The World Health Organization (WHO) copyrighted, owns, and publishes the classification ICD-10. WHO authorized the adaptation of ICD-10 for use by the U.S. government, or CMS (Center for Medicare and Medicaid Services).
Some interesting history: The first international classification edition, originally known as the International List of Causes of Death, was adopted by the International Statistical Institute in 1893. And for futurists: ICD-11 is here!

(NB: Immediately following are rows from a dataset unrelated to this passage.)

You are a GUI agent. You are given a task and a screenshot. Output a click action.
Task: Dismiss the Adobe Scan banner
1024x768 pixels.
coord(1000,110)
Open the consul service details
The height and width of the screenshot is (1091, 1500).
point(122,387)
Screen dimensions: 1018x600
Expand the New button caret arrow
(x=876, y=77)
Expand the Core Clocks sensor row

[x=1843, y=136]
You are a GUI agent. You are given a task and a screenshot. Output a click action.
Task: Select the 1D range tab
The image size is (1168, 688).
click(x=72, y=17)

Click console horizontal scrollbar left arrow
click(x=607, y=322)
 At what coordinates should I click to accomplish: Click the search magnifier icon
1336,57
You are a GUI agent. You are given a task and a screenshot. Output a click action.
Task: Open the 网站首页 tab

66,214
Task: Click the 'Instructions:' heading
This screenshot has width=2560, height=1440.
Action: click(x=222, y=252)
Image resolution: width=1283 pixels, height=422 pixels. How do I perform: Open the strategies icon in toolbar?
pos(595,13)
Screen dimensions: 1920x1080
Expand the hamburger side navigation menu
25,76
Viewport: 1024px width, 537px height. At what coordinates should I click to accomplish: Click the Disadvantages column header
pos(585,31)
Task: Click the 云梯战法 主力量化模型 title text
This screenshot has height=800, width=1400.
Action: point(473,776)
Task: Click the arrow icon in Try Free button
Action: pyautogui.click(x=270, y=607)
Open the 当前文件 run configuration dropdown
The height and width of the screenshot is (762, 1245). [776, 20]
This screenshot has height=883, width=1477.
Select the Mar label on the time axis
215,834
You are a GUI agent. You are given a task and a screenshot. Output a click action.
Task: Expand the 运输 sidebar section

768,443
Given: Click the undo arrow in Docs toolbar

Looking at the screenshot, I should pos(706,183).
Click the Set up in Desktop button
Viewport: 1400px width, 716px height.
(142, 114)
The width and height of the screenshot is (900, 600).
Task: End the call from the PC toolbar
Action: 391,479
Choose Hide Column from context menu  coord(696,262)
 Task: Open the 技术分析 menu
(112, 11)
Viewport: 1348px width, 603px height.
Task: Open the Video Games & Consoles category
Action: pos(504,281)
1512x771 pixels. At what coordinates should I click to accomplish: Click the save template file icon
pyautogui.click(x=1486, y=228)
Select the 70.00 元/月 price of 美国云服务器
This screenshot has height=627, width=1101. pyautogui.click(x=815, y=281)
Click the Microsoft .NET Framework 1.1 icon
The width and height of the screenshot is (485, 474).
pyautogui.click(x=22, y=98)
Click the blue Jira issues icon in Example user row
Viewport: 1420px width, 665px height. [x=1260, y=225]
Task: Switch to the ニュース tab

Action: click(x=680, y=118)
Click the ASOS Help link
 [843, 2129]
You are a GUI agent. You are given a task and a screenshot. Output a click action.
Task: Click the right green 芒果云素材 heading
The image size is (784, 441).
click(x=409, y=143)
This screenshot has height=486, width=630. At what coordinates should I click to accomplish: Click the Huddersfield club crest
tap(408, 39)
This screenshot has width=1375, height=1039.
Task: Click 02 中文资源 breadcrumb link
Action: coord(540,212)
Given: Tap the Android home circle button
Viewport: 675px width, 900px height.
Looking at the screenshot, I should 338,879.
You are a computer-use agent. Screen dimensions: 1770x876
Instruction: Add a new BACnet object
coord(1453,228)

ICD-10 is used internationally. Here is a link to the countries using ICD-10. We do a lot of complaining in the U.S., so I asked one of my British colleagues about how they managed coding. Her reply:
In British General Practice (GP) we use READ codes. They been around since 1985 are not based on ICD-10, but crafted around diagnoses in general practice. They have been added to and modified over time. The system is complicated and about to radically change. For the last 20 years, we are paid using a Quality and Outcomes Framework — where GPs are paid on a sliding “points earned” scale for care of patients with specific conditions. This relied on READ coding the disease — e.g., heart failure, COPD , asthma, etc., but also on the measured parameters, eg. BP, HBA1c, and how close we are to targets. Payment is also linked to if patients attended check-ups, screenings occurred, received advice about smoking, diet, etc. — all of which had to be coded. Over 1,000 different parameters are measured. It starts all over on April 1st each year. GPs income depended on achieving points.
Sound familiar? No easy answers here, but I want my clinical EHR to do the fancy calculations that the health plan’s do. And more importantly, in this digital age, can’t we craft a computer system that keeps the patient at the center of the interaction. Clinicians waste precious time clicking boxes and finding the right diagnosis.